I'm developing an application where I need to encrypt text using a user-entered password (as a key) and store it. User can decrypt his data whenever he wants by entering the password. The security of the data should depend upon the complexity and length of the password.
I have used AES before but here I can't use it as the encryption key in AES has to be of a specific length. I want something where the encryption key could be of any length.
I just can't figure out which encryption method or algorithm to use.
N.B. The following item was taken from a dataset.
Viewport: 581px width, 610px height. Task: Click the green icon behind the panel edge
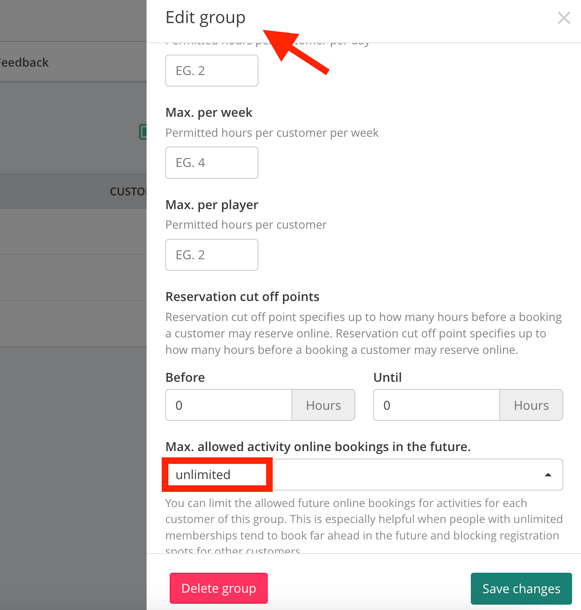[143, 132]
Search for PBKDF - password based key derivation function. Please note - passwords are not keys (passwords are having different length and usually less entropy).
Though you may derive a key from the password. Commonly used password-based key derivation functions used today are PBKDF2, Argon2, BCrypt or SCrypt. Just search for them.
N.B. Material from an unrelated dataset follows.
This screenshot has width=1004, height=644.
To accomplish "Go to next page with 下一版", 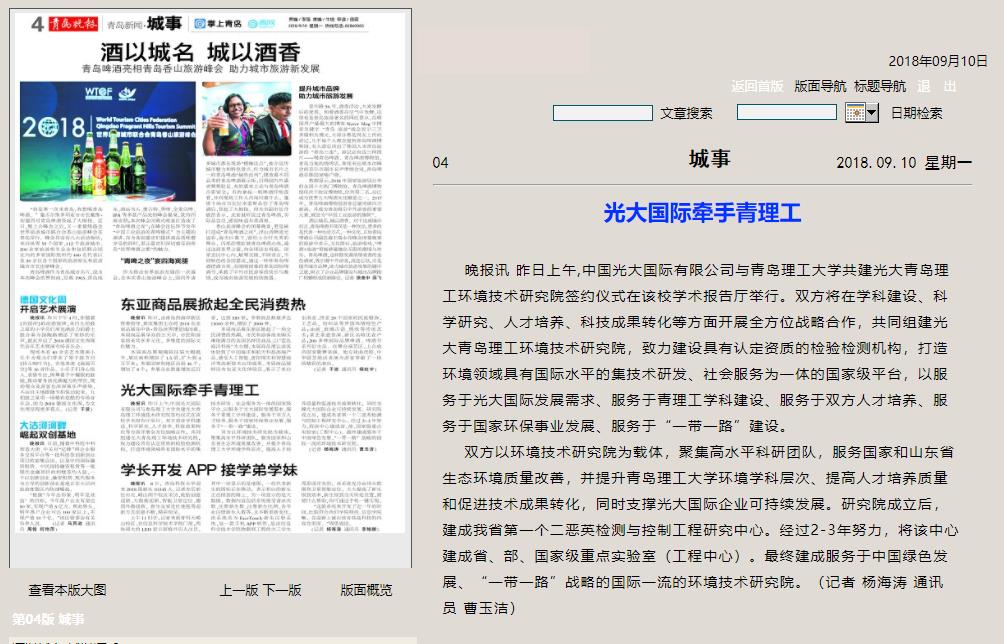I will pyautogui.click(x=282, y=590).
You may check some examples
IvParameterSpec ivParamSpec = new IvParameterSpec(iv);
PBEParameterSpec pbeParamSpec = new PBEParameterSpec(psswdSalt, PBKDF_INTERATIONS, ivParamSpec);
PBEKeySpec pbeKeySpec = new PBEKeySpec(password.toCharArray());
SecretKeyFactory pbeKeyFactory =
SecretKeyFactory.getInstance("PBEWithHmacSHA256AndAES_128");
SecretKey pbeKey = pbeKeyFactory.generateSecret(pbeKeySpec);
Cipher cipher = Cipher.getInstance(PBE_CIPHER_NAME);
cipher.init(Cipher.ENCRYPT_MODE, pbeKey, pbeParamSpec);
In theory - you may use a simple hash (e.g. sha-256) and take only necessary number of bits to derive a key. The issue is that the password are usually not that random if it is easy for a human to remember; this means that they are vulnerable to brute-force attacks or dictionary attacks.